Evaluation of Parameter-based Attacks against Embedded Neural Networks with Laser Injection
This work addresses security evaluation challenges for machine learning systems in hardware, particularly for embedded platforms, by revealing practical implementation-based threats, though it is incremental as it builds on existing parameter-based attack methods.
The authors tackled the vulnerability of embedded neural networks to parameter-based attacks by demonstrating the first successful Bit-Flip Attack variant using laser fault injection on a 32-bit Cortex-M microcontroller, showing how simulations can efficiently identify sensitive bits to avoid brute-force strategies.

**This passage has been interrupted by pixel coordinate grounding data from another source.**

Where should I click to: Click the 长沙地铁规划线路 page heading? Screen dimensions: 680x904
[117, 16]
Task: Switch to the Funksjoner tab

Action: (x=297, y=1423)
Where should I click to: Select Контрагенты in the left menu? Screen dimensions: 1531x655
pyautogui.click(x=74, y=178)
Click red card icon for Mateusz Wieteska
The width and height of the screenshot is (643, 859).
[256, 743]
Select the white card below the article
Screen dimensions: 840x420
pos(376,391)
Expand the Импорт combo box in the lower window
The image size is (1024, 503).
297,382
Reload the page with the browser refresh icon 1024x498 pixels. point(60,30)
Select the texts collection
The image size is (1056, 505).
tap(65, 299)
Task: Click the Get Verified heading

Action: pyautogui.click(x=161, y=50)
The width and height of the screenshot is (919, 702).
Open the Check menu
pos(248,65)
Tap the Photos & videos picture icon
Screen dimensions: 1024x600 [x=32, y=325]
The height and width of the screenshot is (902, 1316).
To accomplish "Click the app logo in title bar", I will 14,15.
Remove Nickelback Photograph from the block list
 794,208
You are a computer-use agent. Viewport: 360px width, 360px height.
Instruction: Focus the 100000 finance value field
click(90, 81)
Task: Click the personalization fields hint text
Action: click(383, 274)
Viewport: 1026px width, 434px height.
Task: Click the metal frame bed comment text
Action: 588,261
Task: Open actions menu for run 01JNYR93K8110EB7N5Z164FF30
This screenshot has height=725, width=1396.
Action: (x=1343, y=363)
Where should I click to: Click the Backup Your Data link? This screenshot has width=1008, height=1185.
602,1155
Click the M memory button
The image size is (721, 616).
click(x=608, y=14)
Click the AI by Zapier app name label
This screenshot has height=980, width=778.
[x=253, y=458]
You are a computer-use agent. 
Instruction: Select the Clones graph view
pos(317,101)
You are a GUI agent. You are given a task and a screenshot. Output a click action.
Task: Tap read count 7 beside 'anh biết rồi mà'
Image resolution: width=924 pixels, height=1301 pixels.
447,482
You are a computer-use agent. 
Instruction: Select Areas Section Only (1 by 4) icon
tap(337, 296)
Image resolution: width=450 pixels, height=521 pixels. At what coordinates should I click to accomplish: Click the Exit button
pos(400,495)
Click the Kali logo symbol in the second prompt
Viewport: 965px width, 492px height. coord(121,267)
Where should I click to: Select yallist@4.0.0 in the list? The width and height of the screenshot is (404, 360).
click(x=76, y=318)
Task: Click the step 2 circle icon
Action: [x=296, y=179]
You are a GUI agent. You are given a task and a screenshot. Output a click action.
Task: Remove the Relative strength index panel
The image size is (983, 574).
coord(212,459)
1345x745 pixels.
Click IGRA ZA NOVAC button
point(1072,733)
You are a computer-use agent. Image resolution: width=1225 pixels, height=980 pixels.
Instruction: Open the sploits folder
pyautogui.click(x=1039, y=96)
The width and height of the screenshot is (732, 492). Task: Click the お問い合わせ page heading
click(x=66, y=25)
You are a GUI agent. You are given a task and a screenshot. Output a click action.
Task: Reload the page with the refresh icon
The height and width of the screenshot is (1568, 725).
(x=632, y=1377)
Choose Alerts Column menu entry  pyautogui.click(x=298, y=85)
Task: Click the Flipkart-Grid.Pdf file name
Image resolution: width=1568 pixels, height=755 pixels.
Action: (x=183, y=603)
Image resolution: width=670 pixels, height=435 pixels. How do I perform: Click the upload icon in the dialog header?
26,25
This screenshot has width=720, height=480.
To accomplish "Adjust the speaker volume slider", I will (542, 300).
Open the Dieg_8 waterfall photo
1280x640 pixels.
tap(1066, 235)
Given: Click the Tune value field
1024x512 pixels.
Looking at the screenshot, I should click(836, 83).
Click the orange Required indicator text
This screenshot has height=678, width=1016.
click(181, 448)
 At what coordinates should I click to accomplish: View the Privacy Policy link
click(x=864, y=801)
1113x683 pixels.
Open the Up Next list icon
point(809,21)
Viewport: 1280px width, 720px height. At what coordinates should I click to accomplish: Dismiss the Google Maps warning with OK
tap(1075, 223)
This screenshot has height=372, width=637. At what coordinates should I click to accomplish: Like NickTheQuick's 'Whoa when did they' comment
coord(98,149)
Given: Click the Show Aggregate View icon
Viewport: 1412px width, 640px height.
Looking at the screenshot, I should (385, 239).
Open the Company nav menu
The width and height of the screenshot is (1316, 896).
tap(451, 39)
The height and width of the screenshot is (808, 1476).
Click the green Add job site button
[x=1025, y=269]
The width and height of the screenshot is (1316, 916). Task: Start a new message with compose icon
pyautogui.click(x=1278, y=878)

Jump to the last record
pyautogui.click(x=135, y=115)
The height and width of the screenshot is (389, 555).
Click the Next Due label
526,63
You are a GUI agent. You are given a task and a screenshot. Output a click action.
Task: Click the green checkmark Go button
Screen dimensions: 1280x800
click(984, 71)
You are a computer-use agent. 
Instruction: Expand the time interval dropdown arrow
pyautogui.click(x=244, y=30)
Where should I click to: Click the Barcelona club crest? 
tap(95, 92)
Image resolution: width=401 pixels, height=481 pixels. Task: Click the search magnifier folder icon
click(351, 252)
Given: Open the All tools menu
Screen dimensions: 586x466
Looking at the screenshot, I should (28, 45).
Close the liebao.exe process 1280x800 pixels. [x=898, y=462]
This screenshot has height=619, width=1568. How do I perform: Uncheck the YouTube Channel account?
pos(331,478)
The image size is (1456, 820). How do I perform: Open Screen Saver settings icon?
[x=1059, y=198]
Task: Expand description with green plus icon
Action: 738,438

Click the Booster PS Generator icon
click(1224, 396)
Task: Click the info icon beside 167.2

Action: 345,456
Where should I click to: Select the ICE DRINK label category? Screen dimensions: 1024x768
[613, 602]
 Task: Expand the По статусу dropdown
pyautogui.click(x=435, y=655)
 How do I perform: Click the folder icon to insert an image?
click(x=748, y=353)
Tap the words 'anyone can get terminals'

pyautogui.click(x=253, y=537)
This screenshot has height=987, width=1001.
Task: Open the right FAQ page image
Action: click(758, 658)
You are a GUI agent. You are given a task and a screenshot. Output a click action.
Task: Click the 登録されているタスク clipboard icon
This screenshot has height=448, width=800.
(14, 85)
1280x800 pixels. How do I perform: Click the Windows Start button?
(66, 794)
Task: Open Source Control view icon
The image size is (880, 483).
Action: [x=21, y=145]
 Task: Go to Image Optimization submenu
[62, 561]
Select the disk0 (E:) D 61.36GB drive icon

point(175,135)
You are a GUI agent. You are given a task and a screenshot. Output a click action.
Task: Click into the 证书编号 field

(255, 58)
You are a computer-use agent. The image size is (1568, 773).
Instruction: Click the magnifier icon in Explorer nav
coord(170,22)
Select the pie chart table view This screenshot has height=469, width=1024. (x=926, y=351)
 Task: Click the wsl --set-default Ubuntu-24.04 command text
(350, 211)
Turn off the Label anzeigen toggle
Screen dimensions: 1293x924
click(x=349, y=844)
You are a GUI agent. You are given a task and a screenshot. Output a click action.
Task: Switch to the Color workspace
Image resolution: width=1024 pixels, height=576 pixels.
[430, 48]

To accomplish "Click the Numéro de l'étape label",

Upcoming certification actions related to the security of machine learning (ML) based systems raise major evaluation challenges that are amplified by the large-scale deployment of models in many hardware platforms. Until recently, most of research works focused on API-based attacks that consider a ML model as a pure algorithmic abstraction. However, new implementation-based threats have been revealed, emphasizing the urgency to propose both practical and simulation-based methods to properly evaluate the robustness of models. A major concern is parameter-based attacks (such as the Bit-Flip Attack, BFA) that highlight the lack of robustness of typical deep neural network models when confronted by accurate and optimal alterations of their internal parameters stored in memory. Setting in a security testing purpose, this work practically reports, for the first time, a successful variant of the BFA on a 32-bit Cortex-M microcontroller using laser fault injection. It is a standard fault injection means for security evaluation, that enables to inject spatially and temporally accurate faults. To avoid unrealistic brute-force strategies, we show how simulations help selecting the most sensitive set of bits from the parameters taking into account the laser fault model.